A problem encountered with the use of ignitor circuits, is an inherent wide variation of ignitor pulse heights. The variation exists due to differing component tolerances. Another obstacle is a lack of interchangeability between ballast types. There will, for example, be different inductive and capacitive loading of the ignitor pulse by ballasts from different manufacturers, as well as different pulse specifications and different ballast designs.
An ignitor pulse variable reduction method and apparatus, of the present invention overcomes the limitations of the prior art starting mechanisms by providing a universal ignitor for the different types of lamps and allows interchangeability of lamps, ignitors and ballasts between different lighting systems and manufacturers. While it is possible to match some components of a system to obtain better operational performance, the drawbacks include tighter manufacturing tolerances across all of these various components, and the associated increase in manufacturing costs.
The ignitor pulse variable reduction invention substantially reduces the requirement for tighter component tolerances by adding a voltage pulse clamping device which will ensure that the ignitor output voltage does not exceed the maximum lamp voltage rating, regardless of component tolerances or variations in supply line voltage. If the population of ignitor voltages is then set higher than the clamping voltage, all of the ignitors would then have approximately the same voltage level, due to the clamping device. The population of ignitor voltage levels, therefore, becomes a function of tolerance variations within the population of the clamping devices.

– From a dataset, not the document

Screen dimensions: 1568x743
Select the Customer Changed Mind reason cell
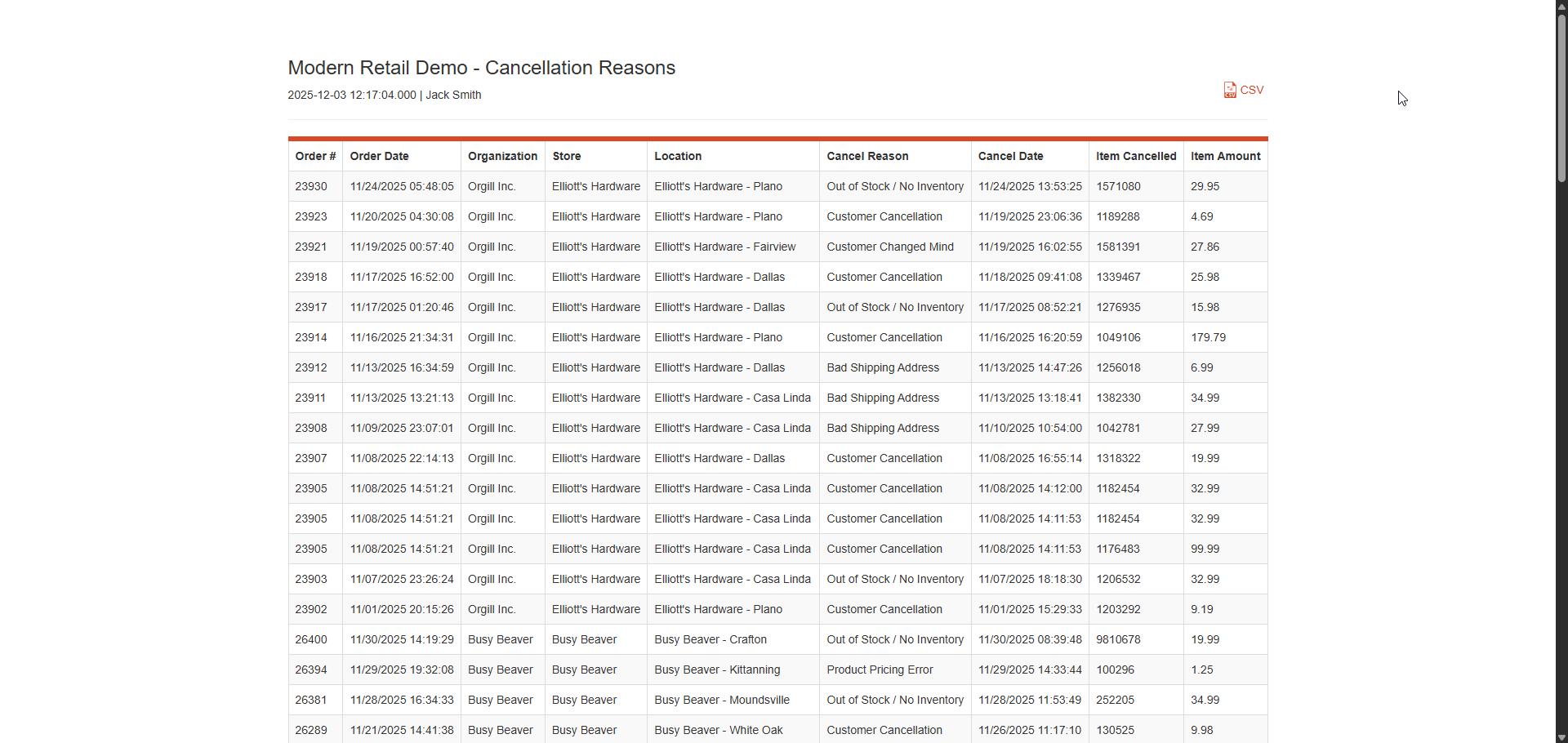895,247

FIG. 1 is a circuit schematic of an HID lighting system circuit and shows the original embodiment of the ignitor pulse variable reduction clamping device.
FIG. 2 is a circuit schematic of an HID lighting system and shows an improvement on the original embodiment of the ignitor pulse variable reduction clamping device.
FIG. 3 is a further embodiment according to the present invention.
FIG. 4 is a graph of test data and illustrates the effects of the clamping device on ignitor peak voltage levels as a function of the number of turns on the winding of the coil.
FIG. 5 is a graph of test data and illustrates the effects on the HID lighting system without the clamping device.
FIG. 6 is a graph of test data and illustrates the effects of a 1000 VAC rated, metal oxide varistor, clamping device.
FIG. 7 is a graph of test data and illustrates the effects of a 150 VAC rated, metal oxide varistor, clamping device applied across a tapped portion of the reactor.
As is well known in the art, starting techniques for an HID lamp relies on electrical circuit properties which generate a preselected high voltage pulse of a specified width, or time duration measured in microseconds. This high voltage pulse, or ignitor pulse, generates free electrons from the electrode metal and initiates the arc discharge by having these free electrons collide with, and impart energy to, the gas atoms in the lamp. The actual voltage pulse imparted to the lamp, can vary, with the amount of variability being dependent on the variabilility of component tolerances. A problem associated with this variability is that some circuits can impart an ignitor pulse level which is too high, and is therefore detrimental to lamp operation and longevity, causing degradation of system components, such as ballast insulation deterioration.
Solving the problem of variability through the use of tighter tolerance on the components is one obvious solution, but there are manufacturing and economic problems with this. The present invention substantially reduces the requirement for tighter tolerances on these components by the addition of a voltage pulse clamping device which ensures that the ignitor output voltage pulse does not exceed the specified starting voltage for a particular HID lamp system. By setting the ignitor output voltage pulse higher than the recommended lamp starting voltage, then adding a voltage pulse clamping device to the circuit, the pulse can be clamped, or limited to a preselected voltage level. The variability of component tolerances will no longer be a major factor and the population of ignitor voltage pulses will be dependent on the clamping device tolerances. Clamping devices which can be used include, but are not limited to, Transorbs, zener diodes, and metal oxide varistors (MOVs).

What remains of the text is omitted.